Orgueil et Prévention (1822, ré-édition 1966)/28

Traduction par Eloïse Perks.
Librairie commerciale et artistique (p. 164-168).

chapitre 28


Chaque objet dans le voyage du lendemain était nouveau et intéressant pour Élisabeth ; elle en jouissait d’autant mieux que l’air de sérénité de sa sœur avait calmé ses inquiétudes sur sa santé ; d’ailleurs, l’idée de visiter le Nord de l’Angleterre était pour elle une source inépuisable de rêves et de projets.

Lorsque, quittant la grande route, ils prirent le chemin de traverse qui conduisait à Hunsford, tous les yeux cherchaient avidement le presbytère ; à chaque détour on croyait l’apercevoir : les murs du parc de Rosings étaient à leur droite. Élisabeth sourit au souvenir de tout ce qu’elle avait entendu dire sur ses habitants.

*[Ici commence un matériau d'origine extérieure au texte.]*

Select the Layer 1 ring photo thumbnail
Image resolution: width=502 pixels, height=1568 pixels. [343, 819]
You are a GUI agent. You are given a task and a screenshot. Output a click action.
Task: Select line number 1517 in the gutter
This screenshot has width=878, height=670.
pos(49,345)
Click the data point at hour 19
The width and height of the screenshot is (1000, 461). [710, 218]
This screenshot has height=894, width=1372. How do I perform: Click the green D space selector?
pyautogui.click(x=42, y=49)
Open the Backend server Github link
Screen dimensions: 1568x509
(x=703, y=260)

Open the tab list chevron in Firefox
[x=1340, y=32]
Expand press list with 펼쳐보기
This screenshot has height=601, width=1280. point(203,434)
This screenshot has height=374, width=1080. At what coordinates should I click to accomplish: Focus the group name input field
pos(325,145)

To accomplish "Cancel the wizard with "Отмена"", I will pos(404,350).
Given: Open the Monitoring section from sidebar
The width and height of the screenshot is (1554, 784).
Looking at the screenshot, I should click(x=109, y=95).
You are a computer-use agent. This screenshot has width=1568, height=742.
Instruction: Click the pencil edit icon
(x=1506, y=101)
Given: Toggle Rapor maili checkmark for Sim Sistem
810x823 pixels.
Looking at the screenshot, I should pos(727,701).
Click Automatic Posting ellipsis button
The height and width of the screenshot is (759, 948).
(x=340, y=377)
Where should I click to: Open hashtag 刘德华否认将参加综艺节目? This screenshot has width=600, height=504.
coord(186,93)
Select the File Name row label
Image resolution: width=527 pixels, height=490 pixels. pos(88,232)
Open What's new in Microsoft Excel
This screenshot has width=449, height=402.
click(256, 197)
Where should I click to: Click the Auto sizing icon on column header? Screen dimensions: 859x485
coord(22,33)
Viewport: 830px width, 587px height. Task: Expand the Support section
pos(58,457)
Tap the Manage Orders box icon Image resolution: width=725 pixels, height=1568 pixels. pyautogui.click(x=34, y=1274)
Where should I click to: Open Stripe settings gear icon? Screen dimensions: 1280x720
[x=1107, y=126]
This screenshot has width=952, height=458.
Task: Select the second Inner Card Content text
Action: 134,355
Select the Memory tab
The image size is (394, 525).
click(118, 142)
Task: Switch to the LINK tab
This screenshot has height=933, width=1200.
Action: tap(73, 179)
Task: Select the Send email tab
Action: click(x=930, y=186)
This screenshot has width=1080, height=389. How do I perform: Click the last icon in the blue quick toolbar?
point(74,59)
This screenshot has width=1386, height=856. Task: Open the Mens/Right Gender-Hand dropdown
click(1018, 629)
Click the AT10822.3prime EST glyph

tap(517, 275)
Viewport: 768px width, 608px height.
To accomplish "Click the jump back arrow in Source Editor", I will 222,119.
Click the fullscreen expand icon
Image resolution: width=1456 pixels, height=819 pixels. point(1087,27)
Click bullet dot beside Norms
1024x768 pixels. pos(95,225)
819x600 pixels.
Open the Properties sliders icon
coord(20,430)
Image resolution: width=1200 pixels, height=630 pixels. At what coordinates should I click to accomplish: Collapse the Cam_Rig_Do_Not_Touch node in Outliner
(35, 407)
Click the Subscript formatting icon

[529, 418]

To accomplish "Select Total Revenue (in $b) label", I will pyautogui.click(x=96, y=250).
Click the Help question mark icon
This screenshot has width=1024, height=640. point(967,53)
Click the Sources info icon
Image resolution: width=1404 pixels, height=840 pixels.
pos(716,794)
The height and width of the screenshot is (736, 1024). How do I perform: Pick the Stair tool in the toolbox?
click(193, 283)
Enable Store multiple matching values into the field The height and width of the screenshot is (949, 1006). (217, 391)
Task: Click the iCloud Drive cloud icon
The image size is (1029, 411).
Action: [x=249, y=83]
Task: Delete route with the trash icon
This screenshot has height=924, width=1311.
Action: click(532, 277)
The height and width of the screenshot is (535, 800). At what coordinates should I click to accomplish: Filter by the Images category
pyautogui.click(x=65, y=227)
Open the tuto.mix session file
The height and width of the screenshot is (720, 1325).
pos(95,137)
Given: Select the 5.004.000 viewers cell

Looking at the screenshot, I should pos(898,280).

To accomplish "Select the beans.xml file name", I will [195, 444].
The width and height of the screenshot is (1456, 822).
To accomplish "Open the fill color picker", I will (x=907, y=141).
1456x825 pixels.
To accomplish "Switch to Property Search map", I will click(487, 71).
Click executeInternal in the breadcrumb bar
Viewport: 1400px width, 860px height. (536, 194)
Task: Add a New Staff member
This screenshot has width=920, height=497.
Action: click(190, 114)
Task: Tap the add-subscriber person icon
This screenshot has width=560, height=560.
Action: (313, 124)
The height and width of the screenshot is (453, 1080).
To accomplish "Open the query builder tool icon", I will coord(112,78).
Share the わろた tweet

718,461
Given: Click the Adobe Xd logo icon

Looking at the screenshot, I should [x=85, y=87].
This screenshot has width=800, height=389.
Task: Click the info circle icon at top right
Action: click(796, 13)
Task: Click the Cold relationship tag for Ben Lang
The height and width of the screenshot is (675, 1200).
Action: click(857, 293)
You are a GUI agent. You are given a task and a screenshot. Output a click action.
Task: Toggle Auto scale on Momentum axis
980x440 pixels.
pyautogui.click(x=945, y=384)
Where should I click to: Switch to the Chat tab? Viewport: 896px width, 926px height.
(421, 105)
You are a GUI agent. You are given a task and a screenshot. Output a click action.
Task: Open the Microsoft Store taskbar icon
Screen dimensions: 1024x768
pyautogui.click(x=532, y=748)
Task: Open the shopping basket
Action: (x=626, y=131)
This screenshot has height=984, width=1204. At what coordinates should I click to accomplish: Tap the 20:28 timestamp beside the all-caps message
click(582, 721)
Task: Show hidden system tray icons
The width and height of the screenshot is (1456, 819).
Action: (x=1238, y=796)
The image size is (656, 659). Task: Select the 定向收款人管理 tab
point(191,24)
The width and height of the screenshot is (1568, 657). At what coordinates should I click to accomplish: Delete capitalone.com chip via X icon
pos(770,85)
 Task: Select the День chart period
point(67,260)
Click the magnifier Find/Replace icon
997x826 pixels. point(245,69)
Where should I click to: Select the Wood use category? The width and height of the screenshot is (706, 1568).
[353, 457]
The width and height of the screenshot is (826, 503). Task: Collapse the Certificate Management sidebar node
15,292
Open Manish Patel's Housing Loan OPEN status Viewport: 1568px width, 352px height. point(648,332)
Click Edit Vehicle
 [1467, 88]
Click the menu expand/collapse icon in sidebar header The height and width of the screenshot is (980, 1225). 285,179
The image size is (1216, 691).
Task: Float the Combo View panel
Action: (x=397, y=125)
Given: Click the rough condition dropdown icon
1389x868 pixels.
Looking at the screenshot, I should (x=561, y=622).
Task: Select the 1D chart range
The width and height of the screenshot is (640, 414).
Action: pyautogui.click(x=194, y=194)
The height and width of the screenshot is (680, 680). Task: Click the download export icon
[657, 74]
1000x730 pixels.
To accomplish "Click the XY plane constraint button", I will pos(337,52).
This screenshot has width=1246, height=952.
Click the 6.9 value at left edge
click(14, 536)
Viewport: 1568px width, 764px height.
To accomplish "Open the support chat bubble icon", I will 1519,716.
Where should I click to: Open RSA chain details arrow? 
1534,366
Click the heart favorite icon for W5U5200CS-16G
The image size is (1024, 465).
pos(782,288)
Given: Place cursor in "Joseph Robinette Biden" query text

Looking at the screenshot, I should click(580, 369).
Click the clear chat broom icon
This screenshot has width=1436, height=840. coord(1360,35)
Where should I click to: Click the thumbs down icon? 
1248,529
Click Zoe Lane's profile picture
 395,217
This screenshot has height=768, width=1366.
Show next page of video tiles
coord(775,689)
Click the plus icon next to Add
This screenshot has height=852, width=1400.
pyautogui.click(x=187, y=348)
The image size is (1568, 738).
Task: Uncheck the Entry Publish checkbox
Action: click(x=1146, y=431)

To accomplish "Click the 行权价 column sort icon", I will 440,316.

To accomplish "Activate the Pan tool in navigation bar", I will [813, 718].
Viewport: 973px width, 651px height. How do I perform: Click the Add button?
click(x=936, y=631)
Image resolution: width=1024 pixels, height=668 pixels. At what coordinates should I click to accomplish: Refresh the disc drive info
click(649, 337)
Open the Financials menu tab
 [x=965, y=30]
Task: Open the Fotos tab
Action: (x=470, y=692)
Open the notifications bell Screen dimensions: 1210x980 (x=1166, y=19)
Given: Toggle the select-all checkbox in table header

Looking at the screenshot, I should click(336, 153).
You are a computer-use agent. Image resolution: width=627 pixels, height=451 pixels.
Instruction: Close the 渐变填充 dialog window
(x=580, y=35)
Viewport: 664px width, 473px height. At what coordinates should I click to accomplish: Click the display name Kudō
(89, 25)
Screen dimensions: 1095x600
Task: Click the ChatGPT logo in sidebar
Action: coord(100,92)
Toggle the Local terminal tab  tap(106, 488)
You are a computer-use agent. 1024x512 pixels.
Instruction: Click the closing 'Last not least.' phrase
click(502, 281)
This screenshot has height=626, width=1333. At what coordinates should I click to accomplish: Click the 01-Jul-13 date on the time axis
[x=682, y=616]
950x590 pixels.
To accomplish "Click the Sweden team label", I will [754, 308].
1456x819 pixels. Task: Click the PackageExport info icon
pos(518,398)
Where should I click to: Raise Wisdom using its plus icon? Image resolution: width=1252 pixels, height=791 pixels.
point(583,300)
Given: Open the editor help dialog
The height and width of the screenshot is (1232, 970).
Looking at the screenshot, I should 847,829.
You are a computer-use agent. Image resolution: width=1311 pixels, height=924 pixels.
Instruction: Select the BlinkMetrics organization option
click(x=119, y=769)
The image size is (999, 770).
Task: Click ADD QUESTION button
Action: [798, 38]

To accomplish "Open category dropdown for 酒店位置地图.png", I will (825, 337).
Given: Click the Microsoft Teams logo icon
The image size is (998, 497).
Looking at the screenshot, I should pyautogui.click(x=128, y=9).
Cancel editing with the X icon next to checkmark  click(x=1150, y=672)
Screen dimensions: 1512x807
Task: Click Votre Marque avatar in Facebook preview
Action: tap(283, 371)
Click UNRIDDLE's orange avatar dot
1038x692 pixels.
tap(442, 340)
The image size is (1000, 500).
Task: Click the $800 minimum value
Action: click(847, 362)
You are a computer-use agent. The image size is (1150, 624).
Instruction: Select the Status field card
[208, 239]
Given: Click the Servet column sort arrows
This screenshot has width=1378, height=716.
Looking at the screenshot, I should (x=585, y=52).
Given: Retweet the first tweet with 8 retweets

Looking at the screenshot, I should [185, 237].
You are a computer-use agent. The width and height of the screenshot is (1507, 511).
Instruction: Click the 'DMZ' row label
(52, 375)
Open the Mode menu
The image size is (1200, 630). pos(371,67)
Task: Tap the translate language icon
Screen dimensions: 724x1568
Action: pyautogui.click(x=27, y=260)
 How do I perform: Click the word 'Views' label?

Enfin on découvrit le presbytère : le jardin, formant une douce pente jusqu’à la route, la maison située au milieu, les vertes palissades, la haie de lauriers, tout leur annonçait qu’ils arrivaient. M. Colins et Charlotte parurent à la porte ; le postillon s’arrêta près d’une petite grille, au bout d’une jolie allée qui conduisait à la maison. Descendre de voiture, s’embrasser, ce fut l’ouvrage d’un moment. Mme Colins reçut son amie avec le plus vif plaisir, et Élisabeth, se voyant si bien accueillie, se réjouissait de plus en plus d’être venue. Le premier coup d’œil lui persuada que le mariage n’avait rien changé aux manières de son cousin : sa démarche, ses compliments étaient aussi roides, aussi compassés qu’autrefois. Il la retint plus d’un moment à la grille pour s’informer minutieusement des nouvelles de sa famille, et ne la conduisit dans la maison qu’après lui avoir fait remarquer combien l’entrée en était jolie. Arrivé dans le parloir, il la remercia de nouveau d’être ainsi venue le visiter dans son humble chaumière ; et chaque offre de rafraîchissement que faisait sa femme fut par lui exactement répétée.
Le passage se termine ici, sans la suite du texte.